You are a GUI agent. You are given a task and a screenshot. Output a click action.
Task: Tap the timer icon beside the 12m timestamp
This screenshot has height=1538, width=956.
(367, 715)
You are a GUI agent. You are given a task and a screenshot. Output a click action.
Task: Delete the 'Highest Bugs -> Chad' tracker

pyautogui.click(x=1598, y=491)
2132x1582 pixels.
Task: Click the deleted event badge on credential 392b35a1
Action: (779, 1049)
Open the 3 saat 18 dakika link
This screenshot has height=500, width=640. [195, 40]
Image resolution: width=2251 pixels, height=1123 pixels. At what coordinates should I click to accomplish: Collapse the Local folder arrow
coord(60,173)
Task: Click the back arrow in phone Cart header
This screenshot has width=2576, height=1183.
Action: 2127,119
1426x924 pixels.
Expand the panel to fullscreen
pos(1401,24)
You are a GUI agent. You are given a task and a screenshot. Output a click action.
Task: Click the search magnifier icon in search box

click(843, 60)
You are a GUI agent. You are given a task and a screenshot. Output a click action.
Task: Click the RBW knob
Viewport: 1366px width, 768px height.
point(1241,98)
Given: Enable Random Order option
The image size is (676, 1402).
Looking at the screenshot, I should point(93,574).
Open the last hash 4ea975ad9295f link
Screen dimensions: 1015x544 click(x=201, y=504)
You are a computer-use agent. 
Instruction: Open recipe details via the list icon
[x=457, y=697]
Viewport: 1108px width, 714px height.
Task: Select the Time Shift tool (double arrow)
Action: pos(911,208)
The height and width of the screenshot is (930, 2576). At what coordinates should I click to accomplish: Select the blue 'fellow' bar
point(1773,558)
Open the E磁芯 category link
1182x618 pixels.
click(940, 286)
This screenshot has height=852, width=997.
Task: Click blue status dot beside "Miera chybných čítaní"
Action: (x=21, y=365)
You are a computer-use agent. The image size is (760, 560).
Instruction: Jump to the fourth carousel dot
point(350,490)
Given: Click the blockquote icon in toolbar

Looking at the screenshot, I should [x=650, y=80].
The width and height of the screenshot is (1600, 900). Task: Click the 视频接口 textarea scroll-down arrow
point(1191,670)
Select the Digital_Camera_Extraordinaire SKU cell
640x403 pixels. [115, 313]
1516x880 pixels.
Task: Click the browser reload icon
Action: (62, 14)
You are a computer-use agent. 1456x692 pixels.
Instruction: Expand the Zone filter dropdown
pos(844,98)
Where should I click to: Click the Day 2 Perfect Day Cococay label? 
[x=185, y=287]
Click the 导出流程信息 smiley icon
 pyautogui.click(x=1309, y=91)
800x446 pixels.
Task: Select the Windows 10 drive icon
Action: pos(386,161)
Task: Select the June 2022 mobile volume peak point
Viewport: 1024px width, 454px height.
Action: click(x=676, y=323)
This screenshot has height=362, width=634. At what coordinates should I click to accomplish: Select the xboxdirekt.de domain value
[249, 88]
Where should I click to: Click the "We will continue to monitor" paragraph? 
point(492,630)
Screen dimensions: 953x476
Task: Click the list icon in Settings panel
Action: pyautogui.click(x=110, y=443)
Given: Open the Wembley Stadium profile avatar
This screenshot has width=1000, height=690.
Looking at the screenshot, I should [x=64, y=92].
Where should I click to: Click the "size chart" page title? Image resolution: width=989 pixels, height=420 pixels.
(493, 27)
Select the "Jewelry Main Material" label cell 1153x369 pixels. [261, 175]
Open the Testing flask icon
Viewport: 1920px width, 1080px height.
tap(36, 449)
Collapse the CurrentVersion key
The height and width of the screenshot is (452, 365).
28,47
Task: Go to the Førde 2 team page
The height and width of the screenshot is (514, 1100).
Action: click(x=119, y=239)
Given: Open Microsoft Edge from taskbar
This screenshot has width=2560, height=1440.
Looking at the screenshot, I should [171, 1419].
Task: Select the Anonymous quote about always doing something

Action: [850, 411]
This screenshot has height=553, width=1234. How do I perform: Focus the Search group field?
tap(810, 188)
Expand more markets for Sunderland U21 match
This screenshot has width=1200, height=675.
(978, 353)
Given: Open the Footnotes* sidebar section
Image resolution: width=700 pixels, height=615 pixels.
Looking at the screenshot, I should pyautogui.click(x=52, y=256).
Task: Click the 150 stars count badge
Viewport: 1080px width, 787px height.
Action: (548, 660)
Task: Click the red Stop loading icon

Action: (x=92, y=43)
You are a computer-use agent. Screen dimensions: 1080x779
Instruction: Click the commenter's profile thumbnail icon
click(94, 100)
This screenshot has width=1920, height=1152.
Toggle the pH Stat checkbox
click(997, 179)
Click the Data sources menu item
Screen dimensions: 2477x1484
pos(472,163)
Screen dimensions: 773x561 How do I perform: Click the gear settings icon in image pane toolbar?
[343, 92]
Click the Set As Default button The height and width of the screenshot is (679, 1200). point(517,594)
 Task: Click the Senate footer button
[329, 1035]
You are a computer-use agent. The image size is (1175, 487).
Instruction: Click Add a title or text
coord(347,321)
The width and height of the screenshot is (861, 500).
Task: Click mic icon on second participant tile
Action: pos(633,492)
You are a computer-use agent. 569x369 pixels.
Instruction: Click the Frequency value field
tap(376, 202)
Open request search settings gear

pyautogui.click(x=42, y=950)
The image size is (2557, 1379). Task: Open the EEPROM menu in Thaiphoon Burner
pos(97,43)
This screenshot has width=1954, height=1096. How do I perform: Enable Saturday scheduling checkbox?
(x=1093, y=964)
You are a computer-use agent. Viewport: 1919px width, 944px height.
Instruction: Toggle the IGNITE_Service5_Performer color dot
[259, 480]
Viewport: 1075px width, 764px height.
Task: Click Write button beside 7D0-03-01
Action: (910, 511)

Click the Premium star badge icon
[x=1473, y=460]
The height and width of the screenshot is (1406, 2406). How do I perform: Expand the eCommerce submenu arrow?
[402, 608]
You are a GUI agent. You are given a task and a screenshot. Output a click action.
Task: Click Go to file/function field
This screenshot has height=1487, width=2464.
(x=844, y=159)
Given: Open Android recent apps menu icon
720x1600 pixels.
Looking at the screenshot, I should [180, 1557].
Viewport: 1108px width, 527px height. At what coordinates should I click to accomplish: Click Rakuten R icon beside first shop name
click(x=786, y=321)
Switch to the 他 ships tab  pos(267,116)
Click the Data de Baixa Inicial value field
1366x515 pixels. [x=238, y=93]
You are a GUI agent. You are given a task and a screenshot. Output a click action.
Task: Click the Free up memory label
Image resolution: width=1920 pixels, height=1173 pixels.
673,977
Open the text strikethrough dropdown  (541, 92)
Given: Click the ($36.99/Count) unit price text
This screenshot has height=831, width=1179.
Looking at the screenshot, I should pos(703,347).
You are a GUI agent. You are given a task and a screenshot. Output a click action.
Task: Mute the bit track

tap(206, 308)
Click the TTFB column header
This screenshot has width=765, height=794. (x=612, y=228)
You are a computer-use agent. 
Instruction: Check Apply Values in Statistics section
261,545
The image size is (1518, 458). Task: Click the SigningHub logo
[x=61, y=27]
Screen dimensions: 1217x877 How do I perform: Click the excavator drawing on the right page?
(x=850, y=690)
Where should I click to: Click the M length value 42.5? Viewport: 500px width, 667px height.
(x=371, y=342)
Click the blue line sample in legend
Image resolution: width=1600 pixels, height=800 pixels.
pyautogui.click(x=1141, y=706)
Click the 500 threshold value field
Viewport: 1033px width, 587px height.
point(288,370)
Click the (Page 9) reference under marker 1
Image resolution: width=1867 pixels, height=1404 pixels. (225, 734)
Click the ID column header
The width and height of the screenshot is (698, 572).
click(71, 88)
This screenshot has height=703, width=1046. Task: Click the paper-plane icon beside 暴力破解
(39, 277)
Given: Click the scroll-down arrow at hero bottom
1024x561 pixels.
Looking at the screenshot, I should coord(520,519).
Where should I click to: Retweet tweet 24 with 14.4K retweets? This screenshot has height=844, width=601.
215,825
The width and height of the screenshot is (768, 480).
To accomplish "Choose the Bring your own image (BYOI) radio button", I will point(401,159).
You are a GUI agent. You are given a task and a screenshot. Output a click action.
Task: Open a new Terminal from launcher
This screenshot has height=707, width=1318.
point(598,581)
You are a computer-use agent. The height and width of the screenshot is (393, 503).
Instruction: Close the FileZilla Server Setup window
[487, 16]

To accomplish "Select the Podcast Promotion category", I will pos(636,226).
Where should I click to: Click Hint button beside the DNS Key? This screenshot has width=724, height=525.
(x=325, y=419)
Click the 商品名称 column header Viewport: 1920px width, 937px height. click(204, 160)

## PROBLEM TO WORK ON
Switch "GUI agent" to "UI agent" in the part of the records that opens with the line containing "You are a computer-use agent. Viewport: 1919px" and closes with the line containing "tap(206, 308)", and give those lines again with nothing else changed.

## CORRECT RESPONSE
You are a computer-use agent. Viewport: 1919px width, 944px height.
Instruction: Toggle the IGNITE_Service5_Performer color dot
[259, 480]
Viewport: 1075px width, 764px height.
Task: Click Write button beside 7D0-03-01
Action: (910, 511)

Click the Premium star badge icon
[x=1473, y=460]
The height and width of the screenshot is (1406, 2406). How do I perform: Expand the eCommerce submenu arrow?
[402, 608]
You are a UI agent. You are given a task and a screenshot. Output a click action.
Task: Click Go to file/function field
This screenshot has height=1487, width=2464.
(x=844, y=159)
Given: Open Android recent apps menu icon
720x1600 pixels.
Looking at the screenshot, I should [180, 1557].
Viewport: 1108px width, 527px height. At what coordinates should I click to accomplish: Click Rakuten R icon beside first shop name
click(x=786, y=321)
Switch to the 他 ships tab  pos(267,116)
Click the Data de Baixa Inicial value field
1366x515 pixels. [x=238, y=93]
You are a UI agent. You are given a task and a screenshot. Output a click action.
Task: Click the Free up memory label
Image resolution: width=1920 pixels, height=1173 pixels.
673,977
Open the text strikethrough dropdown  (541, 92)
Given: Click the ($36.99/Count) unit price text
This screenshot has height=831, width=1179.
Looking at the screenshot, I should pos(703,347).
You are a UI agent. You are given a task and a screenshot. Output a click action.
Task: Mute the bit track

tap(206, 308)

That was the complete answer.